Work Areas and Projects

In GAVO’s pilot phase, work is concentrating on four main areas: archive technology and publication, data mining and knowledge discovery in federated astronomical archives, theory in the Virtual Observatory, and Grid-computing. The overarching goal is to support the process of scientific discovery in the era of huge distributed astronomical databases.

Archive technology and publication

The first step in the process of archive publication consists in making the data available on-line. In its simplest form, this means to offer one or more downloadable files.

As a next relevant data may be stored in a database. In case of large data volumes the database management system needs to be augmented by special indices that allow rapid retrieval. For instance, the database containing the 100 million RASS photon events, published by GAVO, is internally using the HEALpix indexing algorithm.

In order to conveniently access an archive, it needs to be equipped with a suitable query mechanism. GAVO has implemented e.g. an IVOA standard cone search service for the ROSAT archive, and a more versatile SQL-based Web service for a simulation archive.

Finally, the existence of a queryable archive needs to be advertised to the public both by informal human-readable descriptions that can be found via general search engines, and by submitting a formal entry to a registry that can be interrogated by computers. The registry is one of the places where metadata describing an archive is being stored.

Data Mining

Once archives are published (i.e. on-line), equipped with query services, and can be found through a registry or by other means, they need to be "federated." In case of photometric catalogues federation is accomplished via cross-matching. The typical next step would often be an assembly of spectral energy distributions, possibly followed by a classification process. The analytical software tools accomplishing these tasks may have to be complemented with visualization tools.

GAVO has engaged itself in all these work areas, producing along the way the ClassX matching and classification suite, and the SED classification suite.

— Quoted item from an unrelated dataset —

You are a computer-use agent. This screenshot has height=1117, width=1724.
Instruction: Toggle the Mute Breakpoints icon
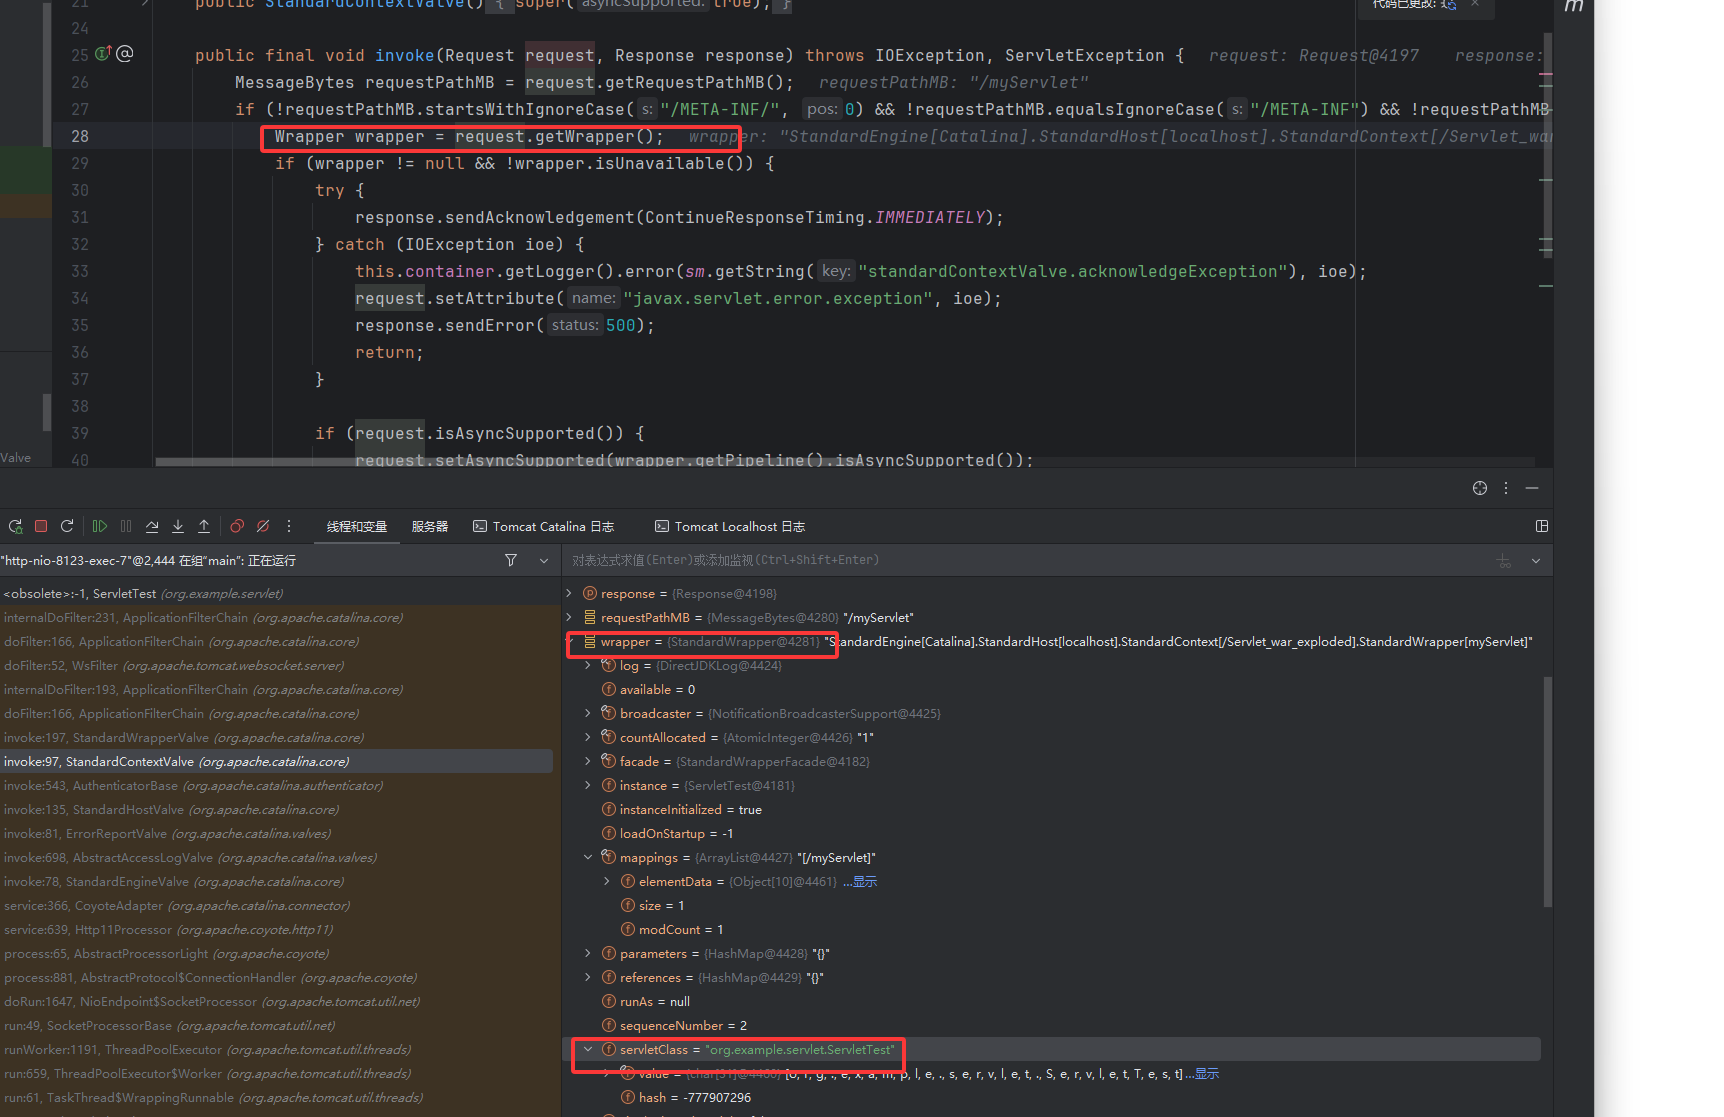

The latter is also an example for a tool allowing the astronomer to compare theory with observations, which is the work area discussed next.

Theory in the Virtual Observatory

While most VO efforts are concentrating on observational archives, GAVO is especially interested in the theoretical component. This comprises the publication of theoretical datasets in similar ways as their observational counterparts as well as the creation of services with a more theoretical flavour.

The ultimate goal consists in creating an environment in which, on the one hand, theoretical results can be used for the interpretation of observations, and on the other hand, observations can be used to constrain theoretical models. A case in point for the former is the SED classification suite mentioned above.

GAVO is pursuing a number of concrete projects, and, through collaborations, is exploring techniques for publishing theoretical datasets. GAVO is also actively involved in the IVOA theory interest group, which e.g. aims at channeling the requirements from the theory community into the IVOA standards process.

Grid-computing

Grid-computing has both, a community aspect and a technology aspect. Above all it will allow an easy formation of "virtual organizations" across multiple institutions. In practice these are the distributed research groups, commonly found in modern astronomy. To these virtual organizations, grid-computing promises to offer coordinated, secure, seamless, and transparent access to scalable, distributed "autonomous" computer resources, such as compute clusters, storage space, services and instruments – all connected via high-bandwidth network links. This is supposedly accomplished "hasslefree", i.e. without having to install personal accounts on all the computers used.

Grid-computing promises considerable advantages for all sorts of compute- and data-intensive tasks, most notably data analysis workflows. A case in point is the ClusterFinder application, already running on the GAVO-Grid. Grid-computing will also be useful for generating large-scale simulations, and for comparisons between theory and observations.